"Character Rounding" for Double-Sized characters on bitmapped displays such as SSD1306

AllyCat · Mar 22, 2020

Hi,

PICaxe is not well-suited to displaying characters on bitmapped displays because it is relatively slow and has limited memory storage for the character fonts. However, the tiny OLED displays which use the SSD1306 have an appeal because they are small and can run on 3.3. volts with low power. The display is organised in rows of pixels one byte (8 bits) high, so it is most convenient to use a font 8 bits high by 5 bits (plus a space bit) wide. These characters are rather small so an obvious solution is to double their height and/or width by duplicating pixels vertically and/or horizontally, thus avoiding the need for a larger memory.

Doubling the width is very easy, by just transmitting each byte to the display twice, but double-height is more difficult because the bytes must be increased to words with the bits interleaved within themselves. Numerous methods, some quite sophisticated, have been discussed but, at least for a PICaxe, a simple lookup table method appears to be the most efficient, as shown in post #139 of this long thread. For quadruple-height characters, the "mathematical" method needs 32-bit words and the simple "bit-swapping" would take twice as long, so it seems the benefits of the lookup method actually increase.

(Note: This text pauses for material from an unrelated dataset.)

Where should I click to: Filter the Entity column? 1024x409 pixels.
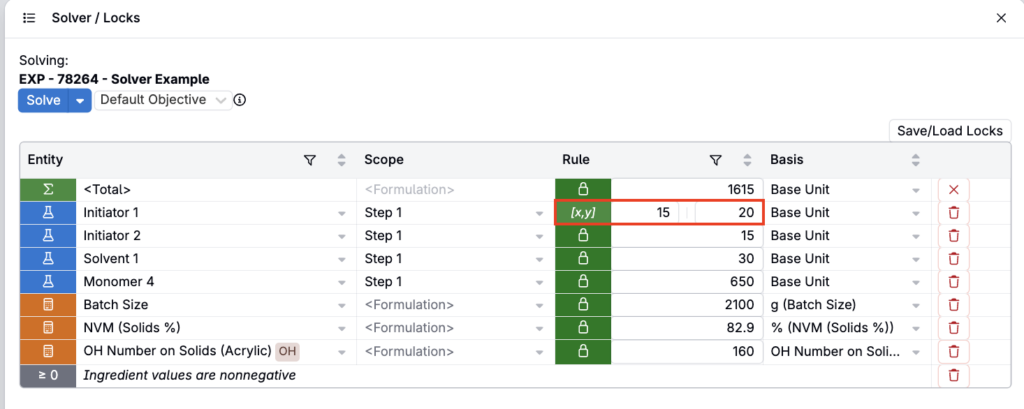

Some of the doubled characters can look rather "blocky", but there is another defect when using diagonal lines that are (effectively) only one pixel wide. Consider a square of 100 unit-sized pixels : A horizontal or vertical line contains 10 pixels and is 10 units long, whilst a diagonal also contains 10 pixels but is almost 15 units long (i.e. multiplied by the squatre root of 2), so it looks less bright (photos below). Horizontal and vertical lines 2 pixels wide would contain 20 pixels, but if the width of diagonals can be increased to 3 pixels (horizontally and/or vertically), they can contain 30 pixels, giving a more uniform brightness (along their greater length). Furthermore, if the "edge" pixels of the diagonal line are suitably staggered then the line has a smoother appearance. Such methods were developed for the Teletext (TV) character displays in the 1980s, but they used primarily a hardware method.

The principle of the Teletext "character rounding" (or diagonal smoothing) system can be explained by considering a square of 9 pixels (i.e. 3 x 3). The centre square should be set as a "1" if two opposite corners are set to "1" and the other two to "0". This occurs in two cases of the 16 possibilities (i.e. all permutations of the four corner pixels) which could be determined with a lookup table and also gives us a "clue" that the algorithm should implement a 1 in 8 selection. But collecting together the 4 pixel bits into a single nibble (to access the table) would be time-consuming and calculates only one pixel at a time. Ideally, we want to calculate a full byte (or even word) of individual bits in parallel,.

Testing for the equality of two diagonal corners seems the obvious method, but is not efficient; it needs an AND of the pixels (to detect two 1s), a NOR (for two 0s) and then an OR logic operation. This must be done for each diagonal and finally their inequality verified. Much better is to test for the the inequality of adjacent (horizontal or vertical) corner pixels, which can be done with a simple EXCLUSIVE-OR function. Furthermore, the two pairs of horizontally-separated pixels can be compared in a single XOR operation, then two vertical inequalities tested by simple shift and XOR operations, and finally an AND. Shifting (in an M2) can use division or multiplication, but multiplication (or adding to itself, if a single bit-shift is required) is slightly faster.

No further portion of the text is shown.